Required work |
Answer these questions from the text on expected retrieval cost.
(a) From which problem is the main reduction made?
(b) On what page of Computers and Intractability does the problem appear?
(c) What does each variable x_r assign record r to?

begin Text to read

Skip to content

[Model] ExpectedRetrievalCost #408

@isPANN

Description

@isPANN

Motivation

EXPECTED RETRIEVAL COST (P152) from Garey & Johnson, A4 SR4. An NP-complete problem (in the strong sense) from the Storage and Retrieval category. It models the optimization of record placement on drum-like storage devices (rotating storage media with fixed-position read heads), where the goal is to distribute records across m sectors to minimize the expected rotational latency. The problem captures the trade-off between access probability and physical sector distance on a circular layout. NP-complete even for fixed m >= 2 (though solvable in pseudo-polynomial time per fixed m). The main reduction is from PARTITION / 3-PARTITION.

Associated rules:

  • R098: Partition / 3-Partition → Expected Retrieval Cost (as target)

Definition

Name: ExpectedRetrievalCost
Canonical name: EXPECTED RETRIEVAL COST
Reference: Garey & Johnson, Computers and Intractability, A4 SR4, p.227

Mathematical definition:

INSTANCE: Set R of records, rational probability p(r) in [0,1] for each r in R, with sum_{r in R} p(r) = 1, number m of sectors, and a positive integer K.
QUESTION: Is there a partition of R into disjoint subsets R_1, R_2, ..., R_m such that, if p(R_i) = sum_{r in R_i} p(r) and the "latency cost" d(i,j) is defined to be j - i - 1 if 1 <= i < j <= m and to be m - i + j - 1 if 1 <= j <= i <= m, then the sum over all ordered pairs i,j, 1 <= i,j <= m, of p(R_i) * p(R_j) * d(i,j) is at most K?

Variables

  • Count: n = |R| variables. Each variable x_r in {1, 2, ..., m} assigns record r to a sector.

end Text to read
begin Data rows

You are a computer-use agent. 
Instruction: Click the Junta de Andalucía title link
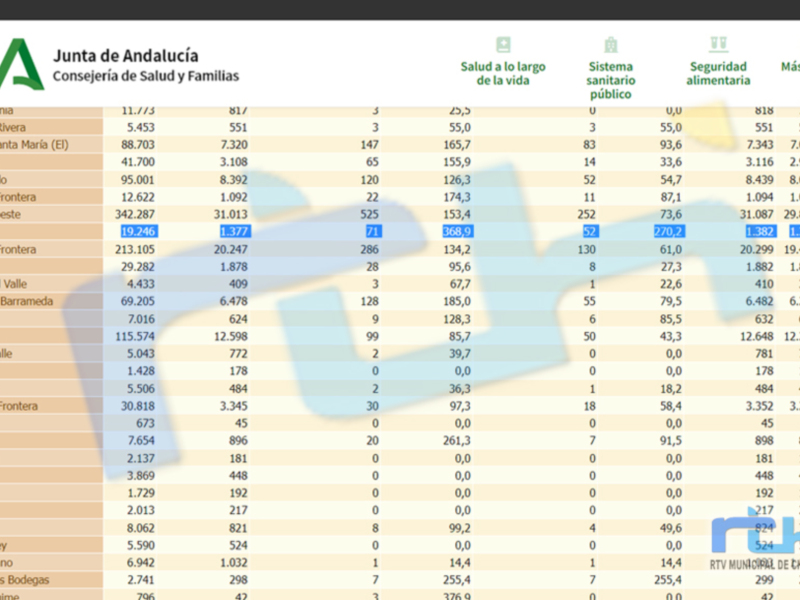coord(125,56)
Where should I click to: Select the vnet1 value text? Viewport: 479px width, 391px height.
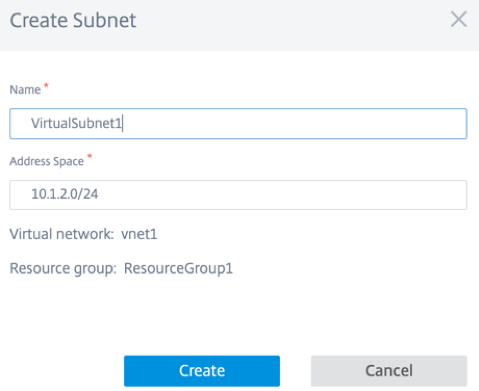[x=139, y=234]
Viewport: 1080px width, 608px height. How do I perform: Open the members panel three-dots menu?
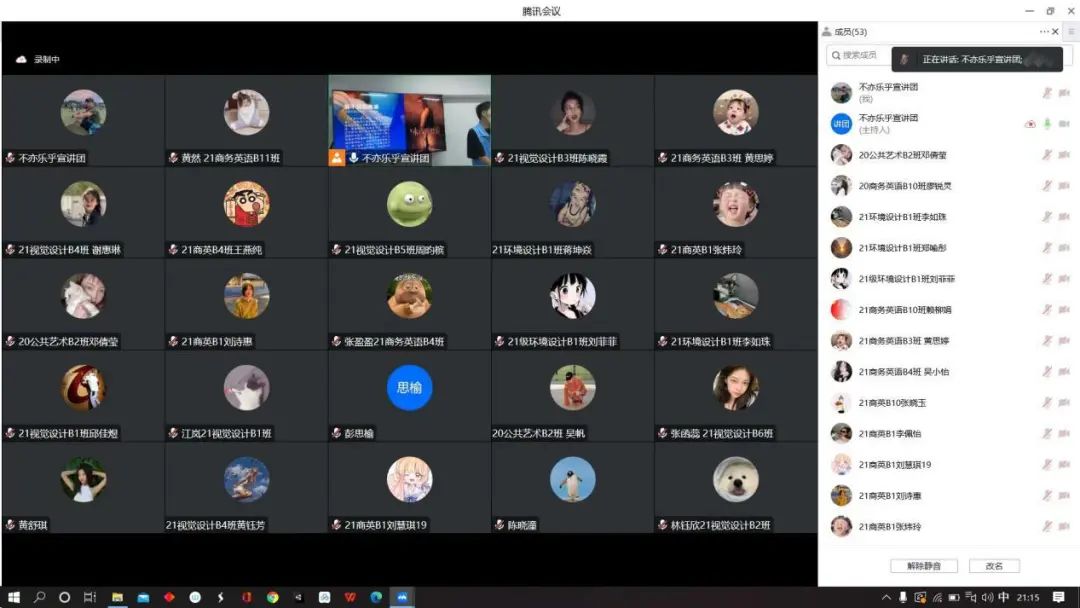1044,32
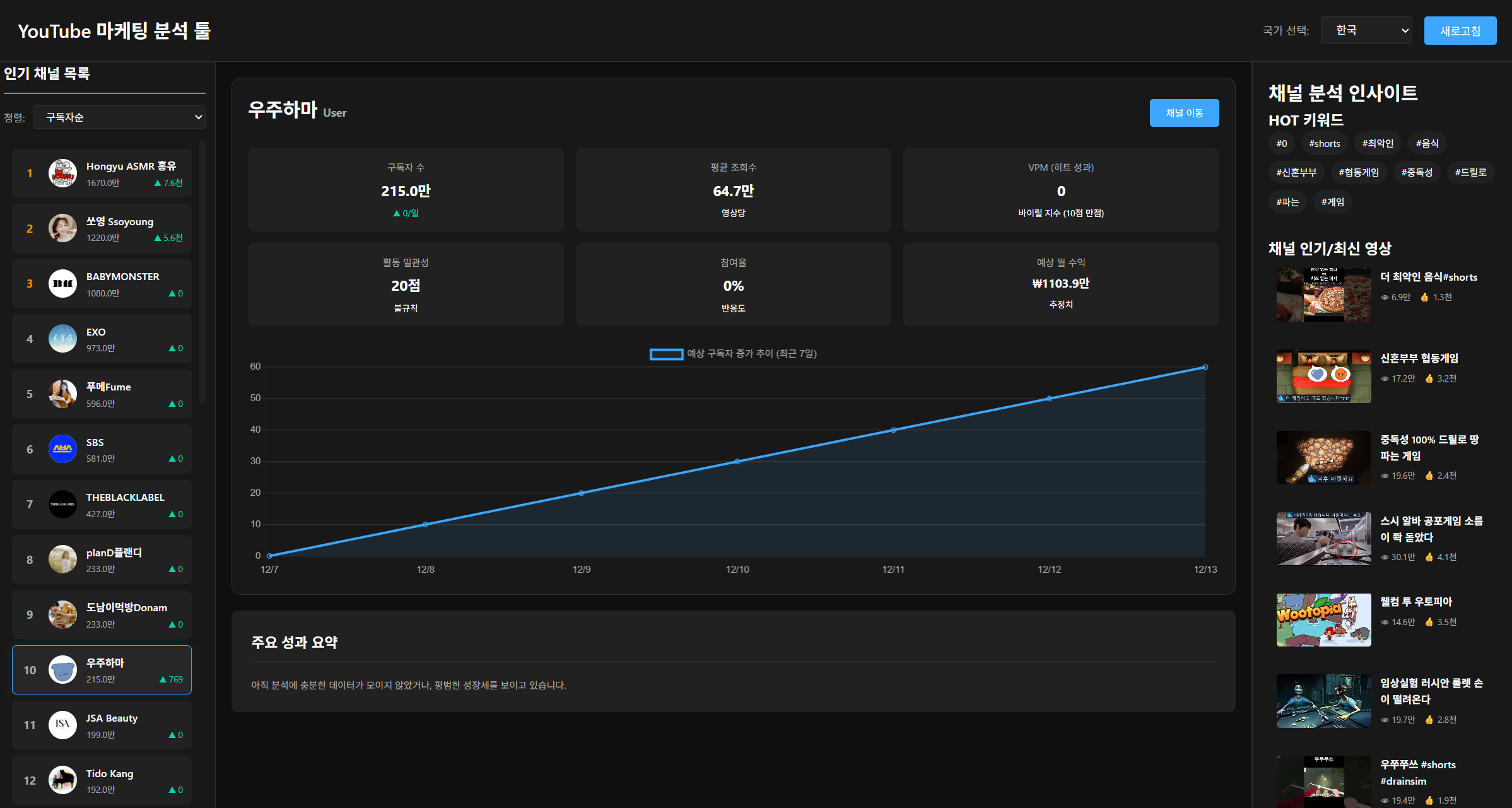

end Data rows

Correct result |
(a) PARTITION / 3-PARTITION
(b) Page 227
(c) A sector